Broadcast News; tragicomedy, USA, 1987; D: James L. Brooks, S: William Hurt, Holly Hunter, Albert Brooks, Robert Prosky, Lois Chiles, Joan Cusack, Jack Nicholson
Jane is an ambitious TV producer who works in the same studio as reporter Aaron who is in love with her. On a conference, she delivers a boring speech, but attracts the attention of journalist Tom who becomes her friends and finds a job at her TV station as the anchorman. Tom isn't educated in that field and is impressed when Jane and Aaron make a report about a conflict in Latin America, yet he himself shines when he reports about breaking news involving the attack of a Libyan war plane on an American base. Jane and Tom come closer, which hits Aaron who isn't popular among the viewers. Tom goes to London, Aaron quits. 7 years later, Tom is engaged to Lila, Aaron has a child while Jane is single.

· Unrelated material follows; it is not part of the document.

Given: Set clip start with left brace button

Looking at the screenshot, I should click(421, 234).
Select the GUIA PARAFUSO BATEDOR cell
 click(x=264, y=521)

Excellent tragicomedy "Broadcast News" was nominated for 7 Oscars (including best picture and the entire cast) and 5 Golden Globes, while it won 5 New York Film Critics Circle Awards, including best film, director and screenplay. The movie owns much of that success to the humane author James L. Brooks who leads the story as a mix between humor and melancholy, just like in all of his films, thus showing how it is sometimes more interesting to observe the problems of providing and making TV news than just to observe TV news alone. A special spark give shrill characters and unusual situations they get into: Albert Brooks is great as the cynical Aaron - when he doesn't get the expected congratulation for his report from the respected Bill Rorich (Jack Nicholson in a small cameo), everyone in the room starts to stare at him in an anxious way, so he bends forwards and whispers his friend Jane to pretend as if he just told something funny, she bursts into laughter and thus saves him by hiding his public disappointment. Though the story is simple and accessible, it has enough interesting romantic entanglements, like when Aaron finds out Jane is in love with Tom, and shocked, at first, gets out of the house in order to return later on and humorously tries to convince her that that man is the devil. Brooks' touching splice between cynical humor and humanism in advantage of the latter one sometimes works, sometimes not, but in that intention he is always very consistent.